As marketers are well aware, the physical traits that people find sexually attractive are as much conditioned as they are innate. While putting together my book The Sex Effect, I noticed that people in different cultures have adhered to a wide variety of tactics to make themselves “more attractive” according to their societies’ standards.

According to A. J. Jacobs’ The Know-It-All, Mayan Indians found crossed eyes attractive, so they hung objects between babies’ eyes to cause the condition, and Padaung women increase their sex appeal by stretching their necks with fifteen-inch brass neck rings that pull the vertebrae into the neck. Meanwhile, breasts have seen it all. They were compressed in seventeenth- century Spain, are distended in Paraguay, and are inflated to obscene sizes in California today.

While ads in American magazines might glamourize thin women who frequent tanning salons, the adulation of both of these traits is specific to culture. For instance, in previous centuries pudginess was prized, as it symbolized wealth because few people could afford enough food to become fat. Even in modern times, there are places where pudginess is the cultural ideal, as seen in the wife-fattening farms of Mauritania, where obesity is a sign of wealth and attractiveness.
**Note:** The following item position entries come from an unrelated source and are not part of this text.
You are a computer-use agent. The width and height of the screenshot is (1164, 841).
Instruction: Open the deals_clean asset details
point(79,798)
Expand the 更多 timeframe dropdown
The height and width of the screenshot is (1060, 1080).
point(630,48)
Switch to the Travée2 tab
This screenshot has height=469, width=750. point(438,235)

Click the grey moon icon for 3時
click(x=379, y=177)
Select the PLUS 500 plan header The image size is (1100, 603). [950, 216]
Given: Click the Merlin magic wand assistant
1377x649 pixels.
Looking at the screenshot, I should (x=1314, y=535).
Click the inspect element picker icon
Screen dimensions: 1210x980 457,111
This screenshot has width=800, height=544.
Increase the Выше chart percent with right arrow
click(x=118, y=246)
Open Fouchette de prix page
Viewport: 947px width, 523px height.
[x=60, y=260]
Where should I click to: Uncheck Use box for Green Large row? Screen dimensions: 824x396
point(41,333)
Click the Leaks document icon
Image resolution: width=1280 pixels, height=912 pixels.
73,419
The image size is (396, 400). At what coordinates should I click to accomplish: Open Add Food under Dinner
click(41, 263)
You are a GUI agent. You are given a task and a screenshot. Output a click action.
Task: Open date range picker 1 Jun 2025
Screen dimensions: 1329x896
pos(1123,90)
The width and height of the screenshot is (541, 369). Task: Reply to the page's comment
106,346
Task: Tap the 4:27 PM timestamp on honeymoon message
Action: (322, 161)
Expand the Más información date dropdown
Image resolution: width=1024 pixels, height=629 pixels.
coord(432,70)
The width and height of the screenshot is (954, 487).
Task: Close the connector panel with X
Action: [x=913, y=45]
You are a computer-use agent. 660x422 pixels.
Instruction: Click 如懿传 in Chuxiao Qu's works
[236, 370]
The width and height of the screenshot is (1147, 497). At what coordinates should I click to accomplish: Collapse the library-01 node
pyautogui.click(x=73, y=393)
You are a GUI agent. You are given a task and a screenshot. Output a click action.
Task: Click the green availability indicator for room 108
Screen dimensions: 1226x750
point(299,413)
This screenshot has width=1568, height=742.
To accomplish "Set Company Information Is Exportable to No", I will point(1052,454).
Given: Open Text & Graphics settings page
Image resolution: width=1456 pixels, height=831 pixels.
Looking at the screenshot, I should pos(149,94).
And the arbitrary attractiveness of fake baking can be seen in China and Korea where women will bring umbrellas and wear ski masks to the beach, because they want to avoid becoming tan like peasant workers. Some Asian women also apply skin cream to make themselves appear lighter.

And it’s not just women who observe subjective standards of physical attractiveness. The Internet is full of products for enlarging penises, and some men even undergo surgery for this, even though the ancient Greeks found small penises more aesthetically pleasing. The question this raises is: Between history, culture, and marketing, is there really such a thing as “normal” sexual attraction?